1034 — Rewarding Early Abstinence and Treatment Participation (REAP): The Effect of Motivational Incentives on Substance Use Disorders Treatment Outcomes
Hagedorn HJ (Substance Use Disorders QUERI; Center for Chronic Disease Outcomes Research, Minneapolis VA Health Care System; University of Minnesota) , Noorbaloochi S
(Center for Chronic Disease Outcomes Research, Minneapolis VA Health Care System; University of Minnesota), Rimmele C
(VA Puget Sound Health Care System; University of Washington), Kivlahan D
(VA Puget Sound Health Care System; University of Washington)
Investigate the impact of adding a motivational incentive intervention to existing VA substance use disorders (SUD) treatment on during-treatment and post-treatment outcomes.
Participants were 330 veterans presenting for SUD treatment at the VAMCs in Minneapolis or Seattle with intake diagnoses of alcohol and/or stimulant dependence who were randomly assigned to 8-weeks of Usual Care (UC) or UC plus Motivational Incentives (MI).
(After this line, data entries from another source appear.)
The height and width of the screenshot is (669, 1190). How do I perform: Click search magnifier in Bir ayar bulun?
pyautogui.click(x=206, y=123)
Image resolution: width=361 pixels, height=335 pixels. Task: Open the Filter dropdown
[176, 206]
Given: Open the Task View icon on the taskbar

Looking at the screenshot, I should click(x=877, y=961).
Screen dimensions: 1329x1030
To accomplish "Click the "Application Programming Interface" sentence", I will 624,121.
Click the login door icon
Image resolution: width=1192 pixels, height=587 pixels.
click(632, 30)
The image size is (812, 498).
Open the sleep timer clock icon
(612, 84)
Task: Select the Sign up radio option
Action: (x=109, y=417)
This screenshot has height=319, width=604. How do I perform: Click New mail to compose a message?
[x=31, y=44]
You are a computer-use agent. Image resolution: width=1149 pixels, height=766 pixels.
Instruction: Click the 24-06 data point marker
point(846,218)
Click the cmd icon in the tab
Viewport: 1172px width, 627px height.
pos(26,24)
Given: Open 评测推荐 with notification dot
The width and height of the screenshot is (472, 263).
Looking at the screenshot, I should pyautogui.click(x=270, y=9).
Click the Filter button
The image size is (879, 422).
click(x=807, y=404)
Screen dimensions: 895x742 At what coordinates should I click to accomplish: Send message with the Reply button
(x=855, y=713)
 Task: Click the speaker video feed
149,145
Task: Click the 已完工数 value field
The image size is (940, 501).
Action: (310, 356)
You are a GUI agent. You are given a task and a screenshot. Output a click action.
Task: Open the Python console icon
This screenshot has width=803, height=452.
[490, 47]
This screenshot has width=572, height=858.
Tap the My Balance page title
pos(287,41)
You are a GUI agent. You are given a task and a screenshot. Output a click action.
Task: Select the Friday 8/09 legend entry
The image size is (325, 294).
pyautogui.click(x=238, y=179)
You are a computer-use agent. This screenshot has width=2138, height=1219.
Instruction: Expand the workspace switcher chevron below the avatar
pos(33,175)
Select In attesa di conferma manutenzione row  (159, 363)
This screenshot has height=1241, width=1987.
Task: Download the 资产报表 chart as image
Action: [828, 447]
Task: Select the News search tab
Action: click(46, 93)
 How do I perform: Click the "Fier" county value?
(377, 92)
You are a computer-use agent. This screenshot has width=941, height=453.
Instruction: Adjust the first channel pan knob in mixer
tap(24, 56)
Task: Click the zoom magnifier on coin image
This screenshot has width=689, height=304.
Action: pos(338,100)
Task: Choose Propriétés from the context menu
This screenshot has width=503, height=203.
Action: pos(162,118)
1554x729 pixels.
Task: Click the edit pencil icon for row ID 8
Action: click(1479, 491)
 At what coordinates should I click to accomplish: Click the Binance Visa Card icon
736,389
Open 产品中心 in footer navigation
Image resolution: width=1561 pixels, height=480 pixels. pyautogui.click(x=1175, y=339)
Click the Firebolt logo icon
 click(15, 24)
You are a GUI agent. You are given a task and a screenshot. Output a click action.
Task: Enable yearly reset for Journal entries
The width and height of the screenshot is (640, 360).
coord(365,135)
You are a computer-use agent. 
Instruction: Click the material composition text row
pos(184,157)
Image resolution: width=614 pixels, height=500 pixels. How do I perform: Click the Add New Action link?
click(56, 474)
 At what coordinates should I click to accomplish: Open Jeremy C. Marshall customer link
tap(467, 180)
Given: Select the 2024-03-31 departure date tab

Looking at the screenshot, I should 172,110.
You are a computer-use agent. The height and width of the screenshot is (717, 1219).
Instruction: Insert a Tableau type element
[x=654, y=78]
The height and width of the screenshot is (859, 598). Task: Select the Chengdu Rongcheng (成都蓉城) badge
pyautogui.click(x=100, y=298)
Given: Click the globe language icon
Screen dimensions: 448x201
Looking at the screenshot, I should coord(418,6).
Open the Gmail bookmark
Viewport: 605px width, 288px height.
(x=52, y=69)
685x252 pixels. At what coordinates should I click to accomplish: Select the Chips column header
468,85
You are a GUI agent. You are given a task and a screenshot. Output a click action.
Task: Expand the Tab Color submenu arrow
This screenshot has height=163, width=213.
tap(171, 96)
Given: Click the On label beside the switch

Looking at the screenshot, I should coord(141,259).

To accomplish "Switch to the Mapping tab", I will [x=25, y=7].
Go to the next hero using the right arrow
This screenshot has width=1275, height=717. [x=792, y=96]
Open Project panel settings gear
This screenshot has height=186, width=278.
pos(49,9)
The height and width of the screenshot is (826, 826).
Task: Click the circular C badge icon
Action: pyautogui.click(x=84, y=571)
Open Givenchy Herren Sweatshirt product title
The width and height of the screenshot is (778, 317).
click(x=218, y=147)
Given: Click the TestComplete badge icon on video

All participants were scheduled to meet with a research assistant twice/week to submit urine and breath samples. Participants randomized to MI drew tokens each time they submitted negative urine and breath screens; earning social reinforcement (Good Job!) or VA canteen vouchers of varying value ($1, $20, or $80). Follow-up assessments using a Timeline Follow-Back interview occurred at 2, 6 and 12 months after enrollment.
A generalized linear mixed model demonstrated a significant difference (p < .002) in patterns of intervention appointment attendance and test results over the 16 intervention visits, which was accounted for by higher appointment attendance (11.6 vs. 9.8, p = .001) and more drug-free tests (11.2 vs. 9.6, p = .003) in the MI group compared to the UC group. The longest documented period of abstinence during the intervention was significantly longer for MI participants (5.5 weeks) than for UC participants (4.5 weeks; p < .001). A significantly higher percentage of MI participants (42.4%) achieved 8 weeks of documented abstinence compared to UC participants (29.7%). Across conditions, participants demonstrated significant improvement in percent days abstinent compared to baseline at 2-, 6- and 12-month follow-ups. At 2 and 12 months, there were no significant between group differences while at 6 months, CM participants reported significantly more abstinent days (95%) compared to Usual Care (88%). Total cost of the MI intervention, including staff time, vouchers, and urine test cups, was $269 per patient.
The MI intervention increased appointment attendance rates, increased the longest period of documented abstinence, and improved the likelihood of attaining 8 weeks of documented abstinence. Impact of the intervention on self-reported outcomes beyond the intervention period was limited.
The MI intervention is a low cost adjunctive intervention for SUD treatment that improves attendance rates and abstinence in early recovery.